Most butterflies lay between 50 and 300 eggs while some moths can lay up to 3,000, such as the European Tiger moth (Arctia caja). It is estimated that only three to 10 per cent of this number reaches the adult stage. Parasitic wasps and flies account for the large loss, as well as hunting wasps, spiders and birds.
Zaretis itys Caterpillar: This caterpillar hasd been attacked by Brachonid wasps in REGUA’s wetlands. The wasps found this unsuspecting caterpillar (Zaretis itys) and injected it with eggs, these produced maggots that ate their way out of the caterpillar, without truly killing it. Then pupas (the stage in metamorphosis between the larva and adult) were formed outside its host, allowing the wasps to emerge and finally the caterpillar died.

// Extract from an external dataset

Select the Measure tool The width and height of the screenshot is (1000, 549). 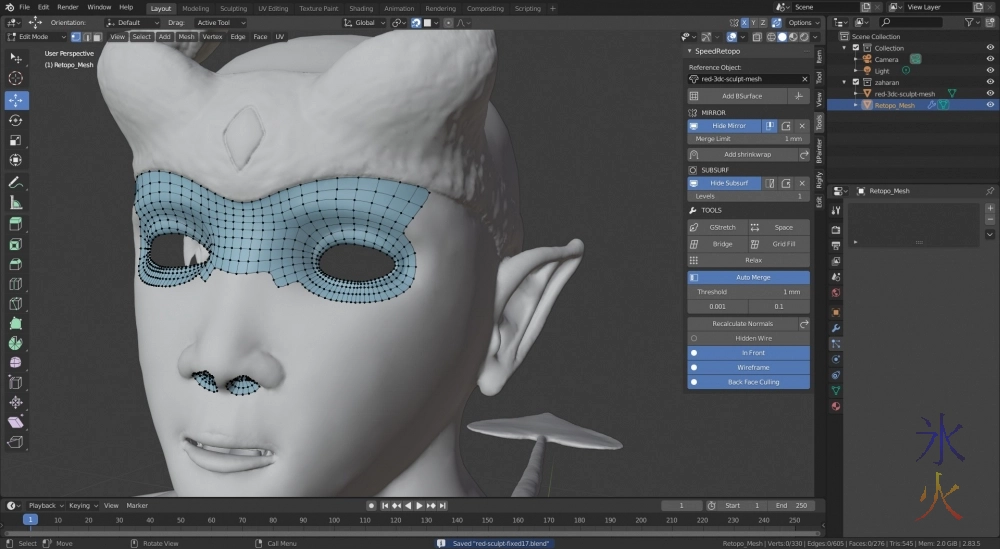point(16,203)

Lophocampo annulosa: We found this small furry yellow caterpillar by the wetlands in the reforestation area. This species is Lophocampo annulosa and its cocoon is a round ball made from its furry hairs; seemingly obvious but in fact very well camouflaged. This caterpillar will become a Tiger moth from the Arctiidae family, which have been poorly researched in the Neotropics.

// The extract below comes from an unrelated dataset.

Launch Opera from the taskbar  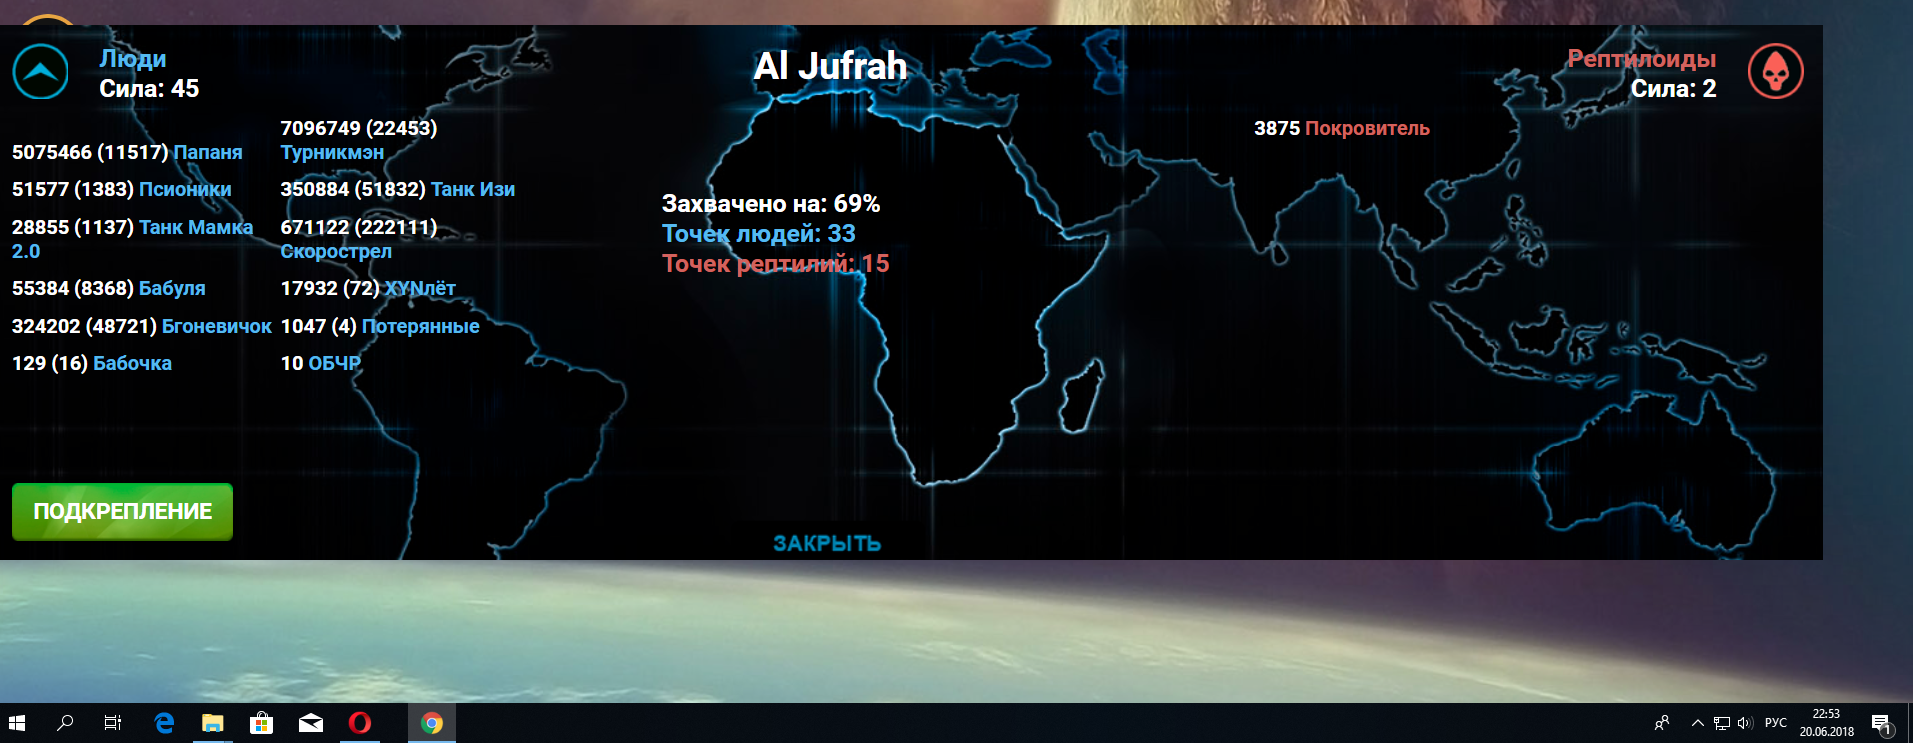[360, 723]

88 Butterfly: We also found many 88 butterflies, not to be confused with the 80 butterfly. It has a distinctive wing pattern and is a member of the Nymphalidae family. This butterfly (Diaethria clymena janeira) feeds on fermented fruit and Lantana sp flowers. Interestingly the sub species is slightly different, having darker wing markings from its southern cousin. The young caterpillar is easy to find feasting on Trema micrantha trees in REGUA’s reforested areas and the local children love to rear them to their butterfly stage.

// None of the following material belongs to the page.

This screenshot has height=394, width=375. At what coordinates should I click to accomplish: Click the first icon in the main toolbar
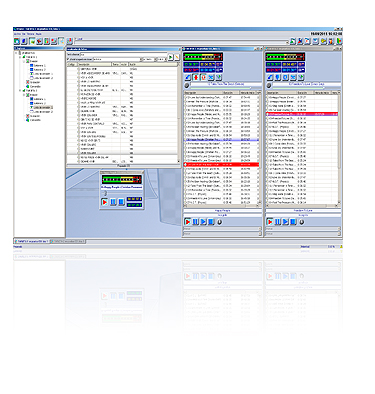click(x=17, y=41)
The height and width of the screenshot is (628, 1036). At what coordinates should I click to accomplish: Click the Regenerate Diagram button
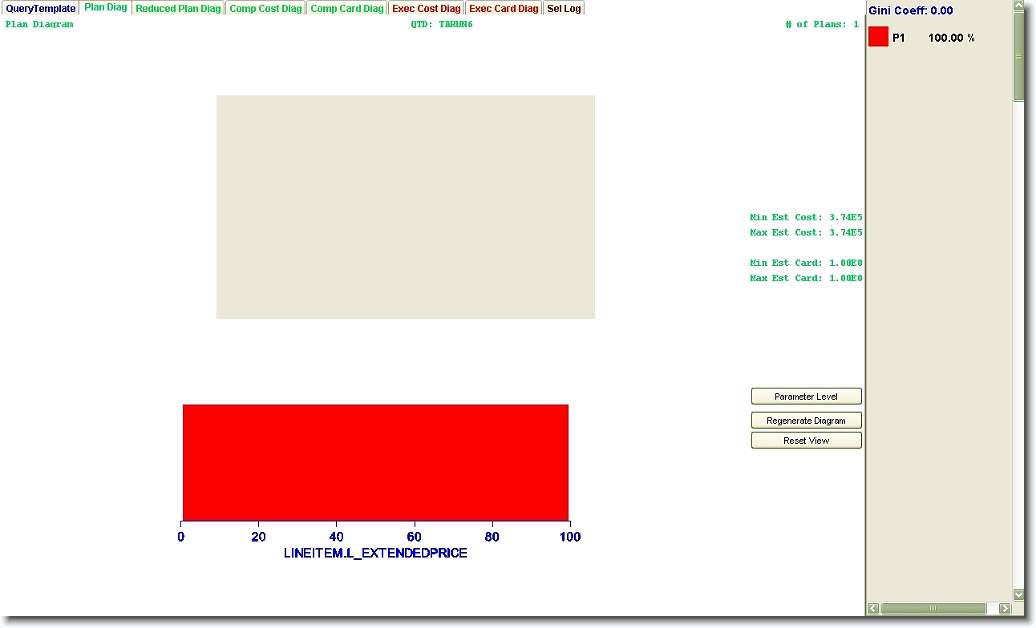pyautogui.click(x=806, y=421)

Mesosemia nyctea fluminenis: This Metalmark species (Mesosemia nyctea fluminenis) is new to the REGUA Reserve. The species was discovered by the famous Austrian naturalist Joseph Zikan in 1942. The hind wing is white but Jorge, a butterfly expert, has noticed that summer individuals have brown streaks on this white wing, showing a seasonal variation.
Troidini Swallowtail Butterfly: This is a recently emerged Troidini Swallowtail butterfly (Battus crassus), a distant cousin of the Indo-Australian Birdwing butterfly. Judging by its fat abdomen, it looks like a female. The caterpillars live on Aristolochia vines and it is an uncommon species in the south-east of Brazil’s Atlantic Rainforest. We found various examples by the reserve’s wetlands, indicating that a lot of chrysalises were successfully emerging.
Shield bug: The locals don’t like the strong smell that comes from brushing off a Shield bug or Stink bug (Pentatomoidea hemipteroid of the Acanthosomatidae family). The bug appears to have a tunic underneath it which hides its collapsible wings. They hatch from eggs as a mini version of the adult, though lacking the wings. This species is common at the REGUA Reserve, in both open areas and in the forest. They feed on plant juices, sucked from the stem that leaves farmers concerned about the future of their crops.
Weevil: Lastly we came across this weevil, from the Curculionidae family, living only on leaves by the wetland trail. This is a huge family, one of the largest of the beetle families and we can only hope that we can get to study them.